Sur les conclusions reconventionnelles présentées par la CPS :
9. La CPS n’est pas recevable à présenter, en défense au recours pour excès de pouvoir de M. T., des conclusions reconventionnelles dirigées contre ce dernier. Par suite, ces conclusions doivent être rejetées.
Sur les conclusions présentées au titre des frais du litige :
10. Les dispositions de l’article L.761-1 du code de justice administrative font obstacle à ce qu’une somme soit mise à la charge de la CPS.

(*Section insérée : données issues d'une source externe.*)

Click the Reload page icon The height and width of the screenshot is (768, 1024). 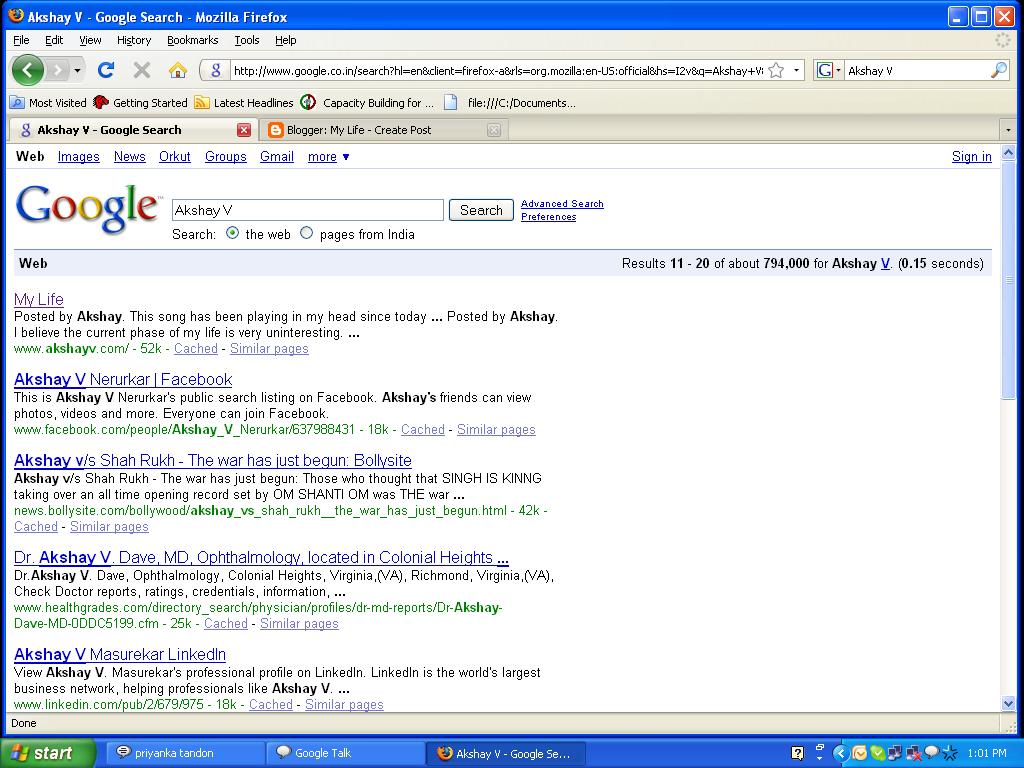coord(106,70)
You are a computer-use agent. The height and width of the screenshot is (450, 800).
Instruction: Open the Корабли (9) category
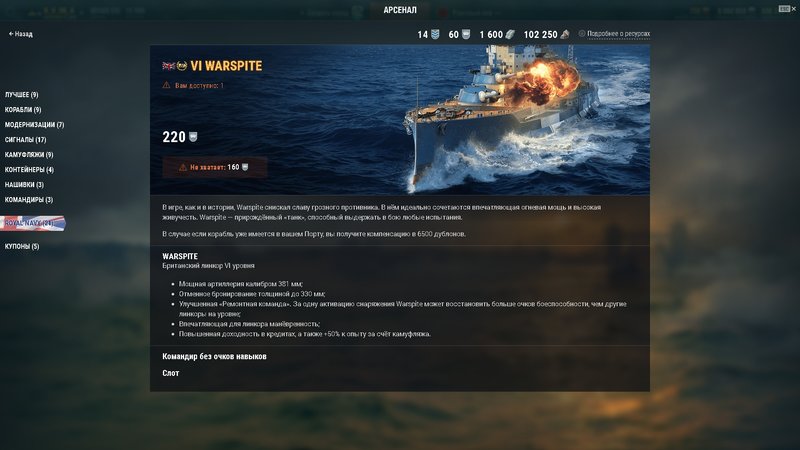(23, 110)
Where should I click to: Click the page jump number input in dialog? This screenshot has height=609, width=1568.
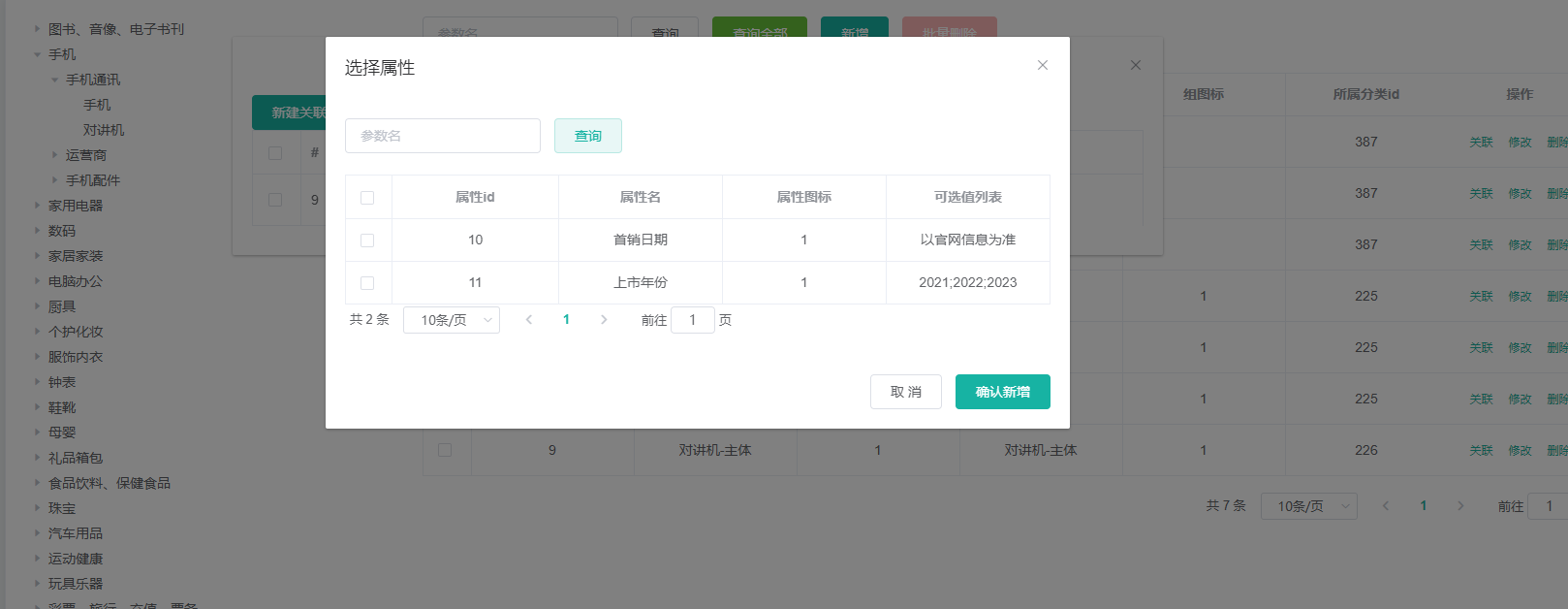click(692, 320)
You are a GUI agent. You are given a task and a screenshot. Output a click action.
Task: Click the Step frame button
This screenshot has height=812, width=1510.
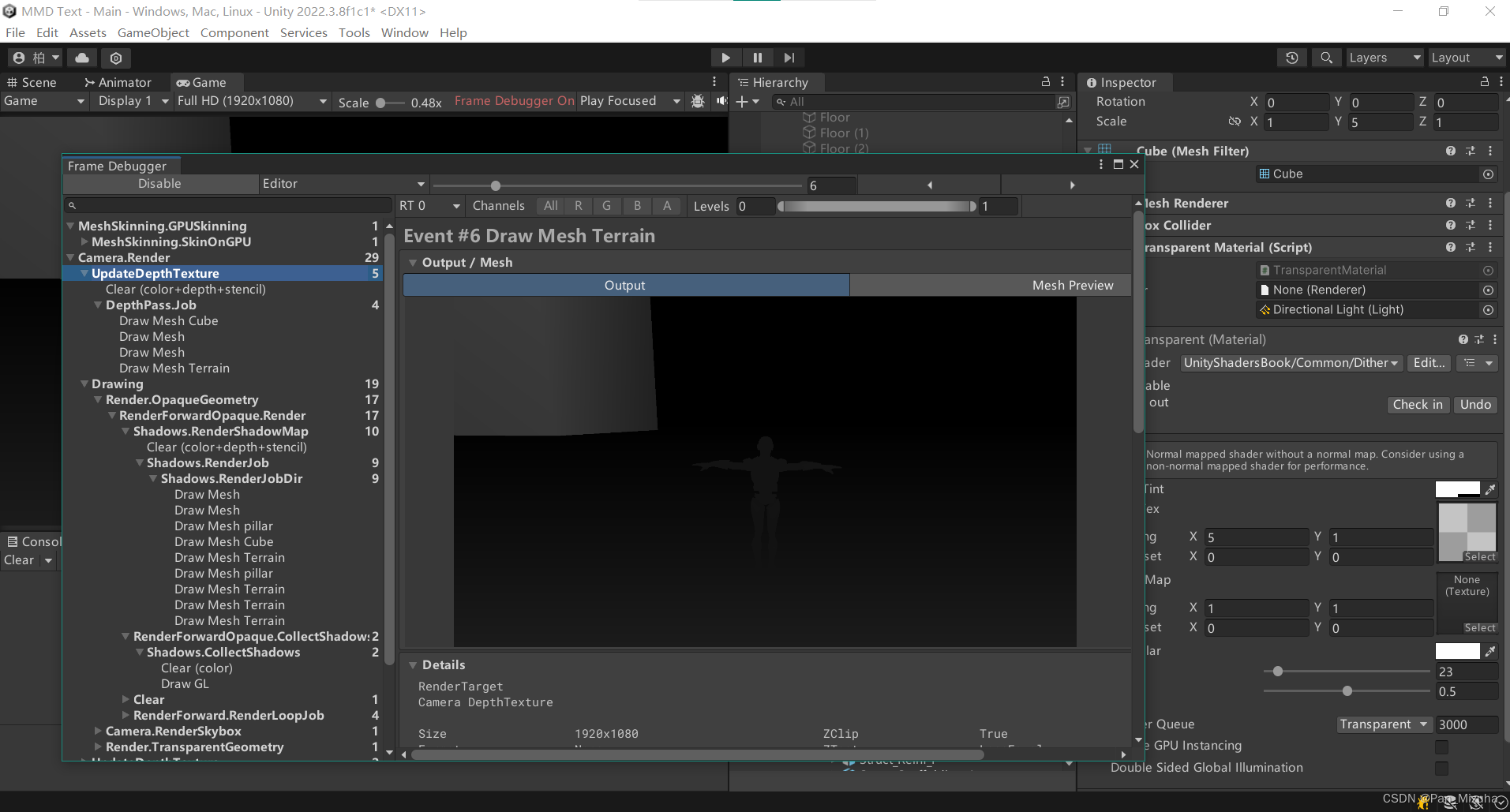click(x=790, y=58)
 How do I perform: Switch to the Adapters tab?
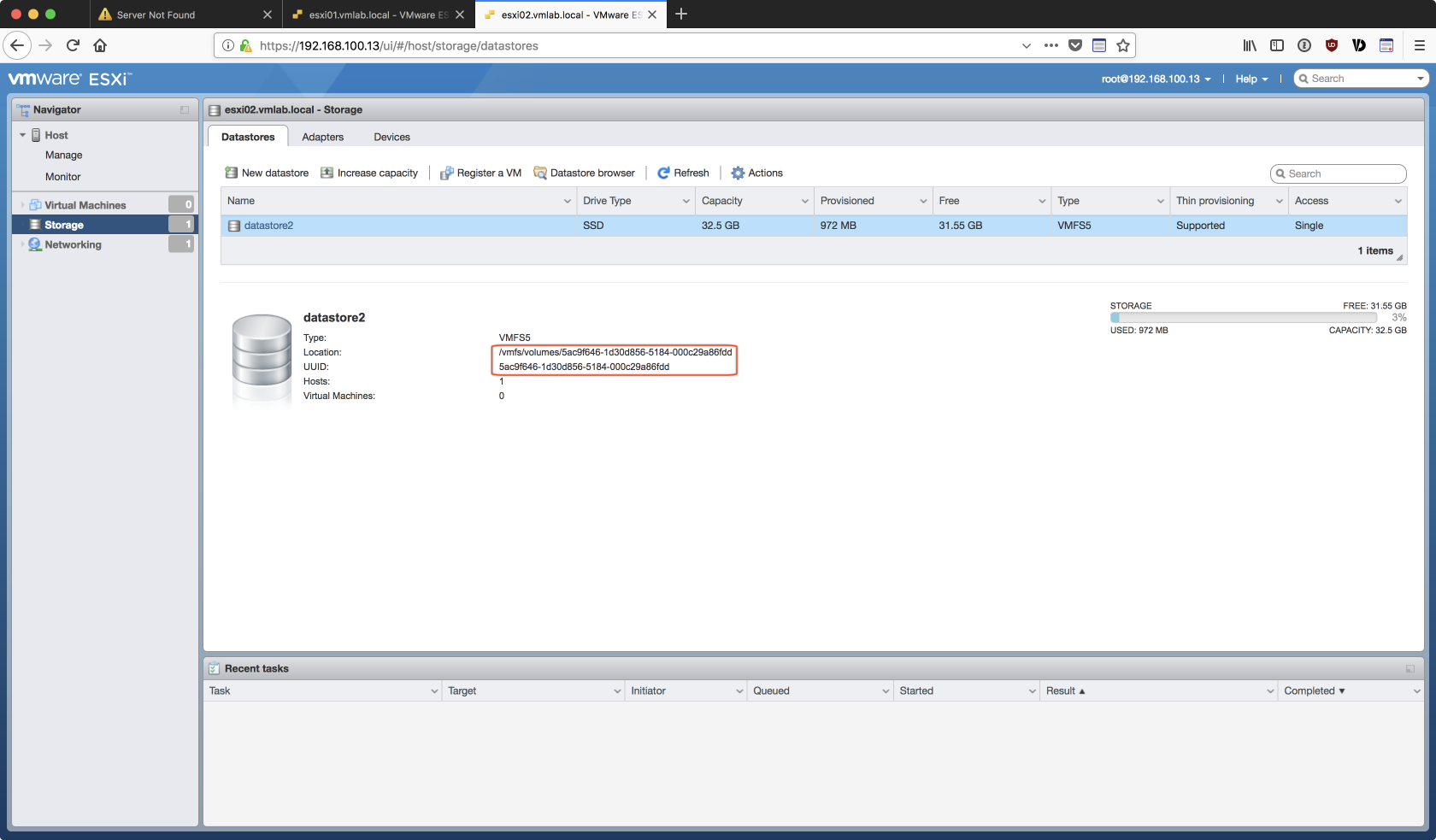pos(322,137)
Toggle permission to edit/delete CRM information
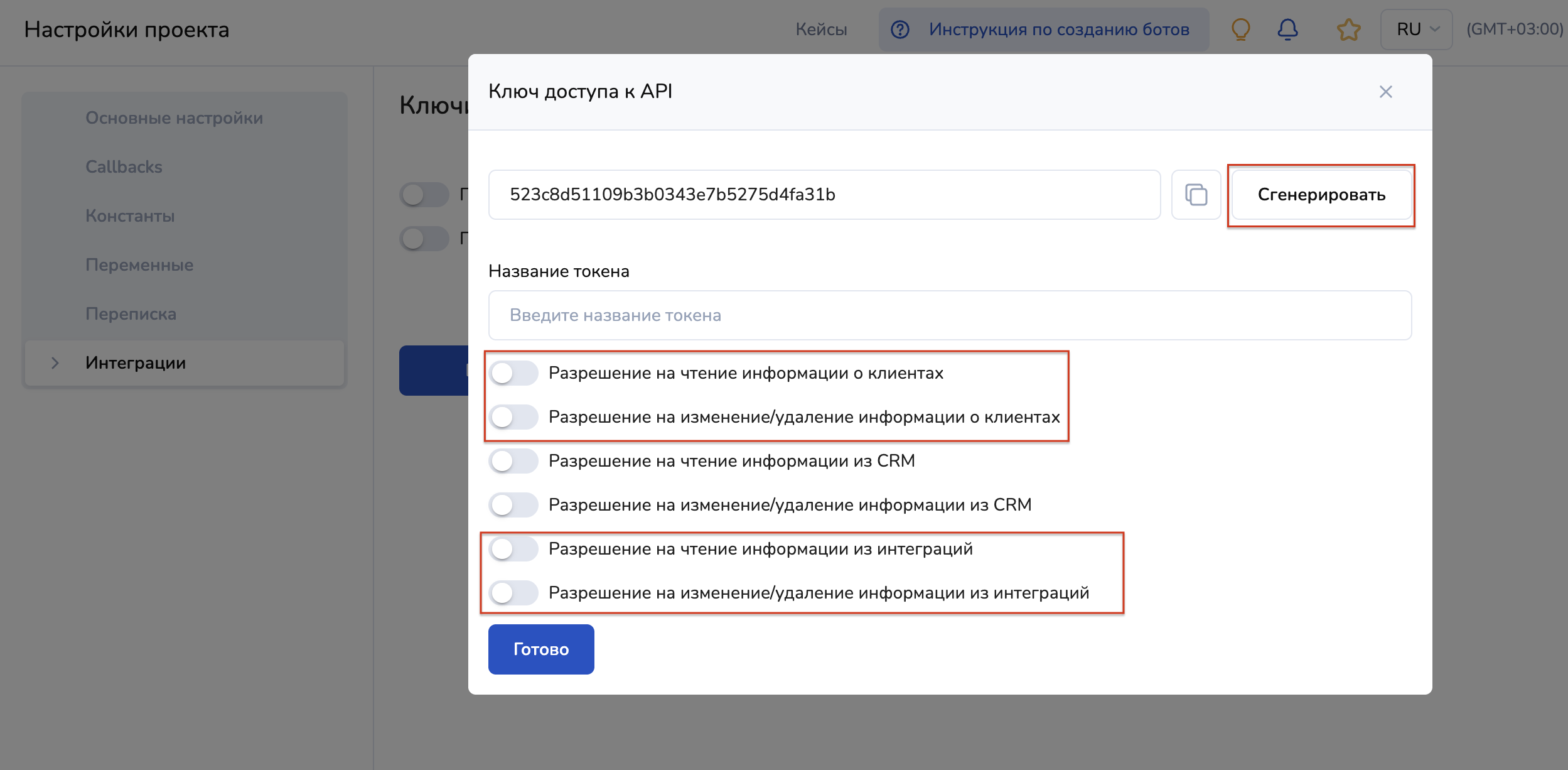The image size is (1568, 770). pyautogui.click(x=513, y=505)
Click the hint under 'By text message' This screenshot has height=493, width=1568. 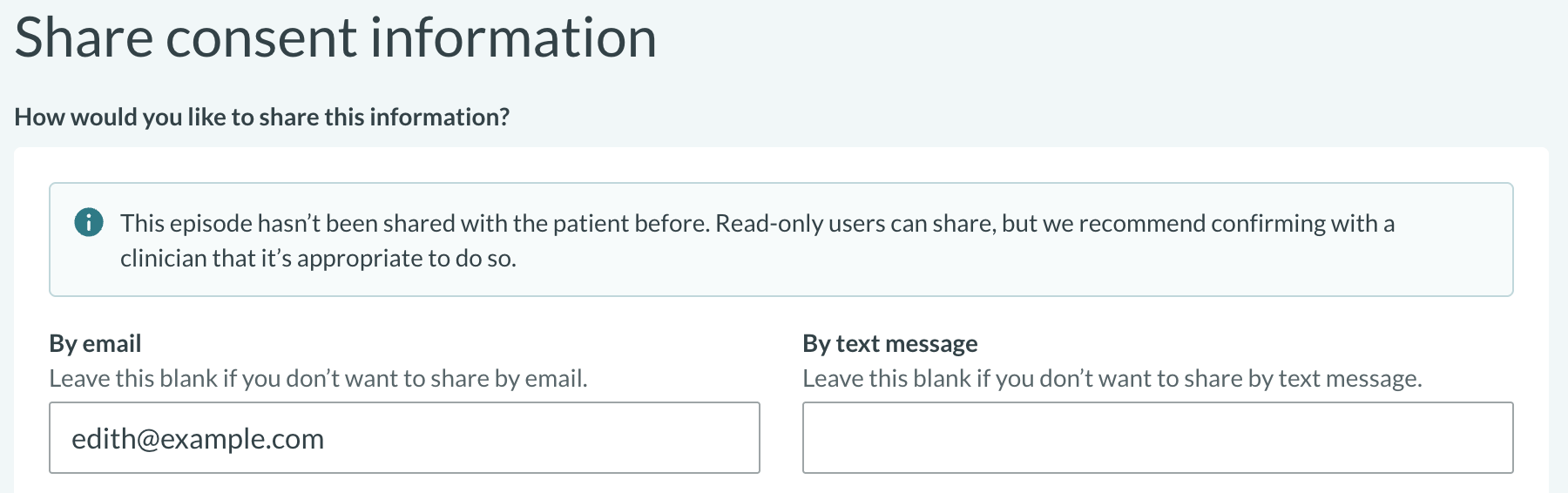click(x=1112, y=379)
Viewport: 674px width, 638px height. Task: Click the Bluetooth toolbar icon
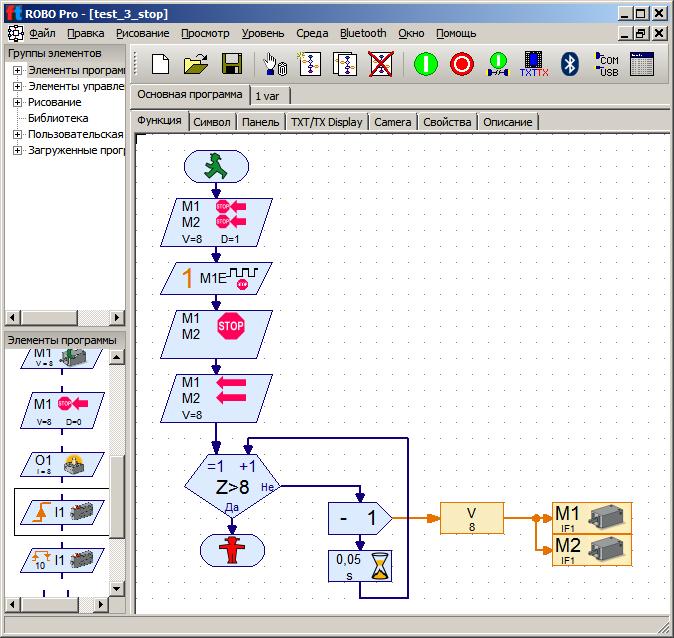click(570, 65)
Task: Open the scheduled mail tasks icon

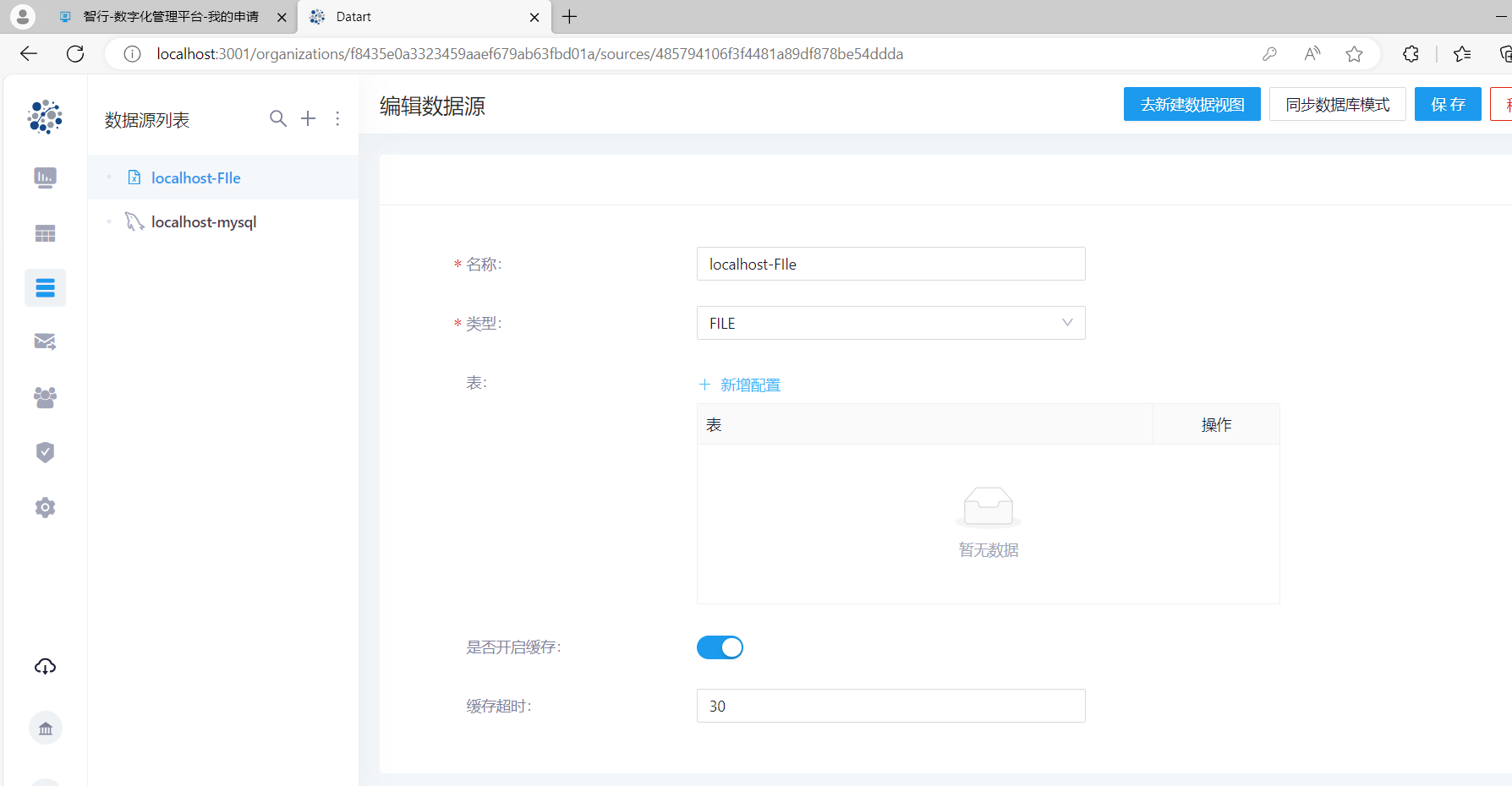Action: point(45,341)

11. Il n’y a pas lieu, dans les circonstances de l’espèce, de faire droit aux conclusions de la CPS.
DECIDE :
Article 1er : La requête de M. T. est rejetée.
Article 2 : Les conclusions reconventionnelles et les conclusions au titre de l’article L.761-1 du code de justice administrative présentées par la caisse de prévoyance sociale de la Polynésie française sont rejetées.
Article 3 : Le présent jugement sera notifié à M. Nicolas T. et à la caisse de prévoyance sociale de la Polynésie française.
Délibéré après l'audience du 14 janvier 2020, à laquelle siégeaient :
M. Tallec, président, Mme Isabelle Pinet-Uriot, conseillère à la cour d’appel de Papeete, Mme Theulier de Saint-Germain, première conseillère.
Lu en audience publique le 28 janvier 2020.
La greffière,
D. Germain
La République mande et ordonne au haut-commissaire de la République en Polynésie française en ce qui le concerne ou à tous huissiers de justice à ce requis en ce qui concerne les voies de droit commun contre les parties privées, de pourvoir à l'exécution de la présente décision.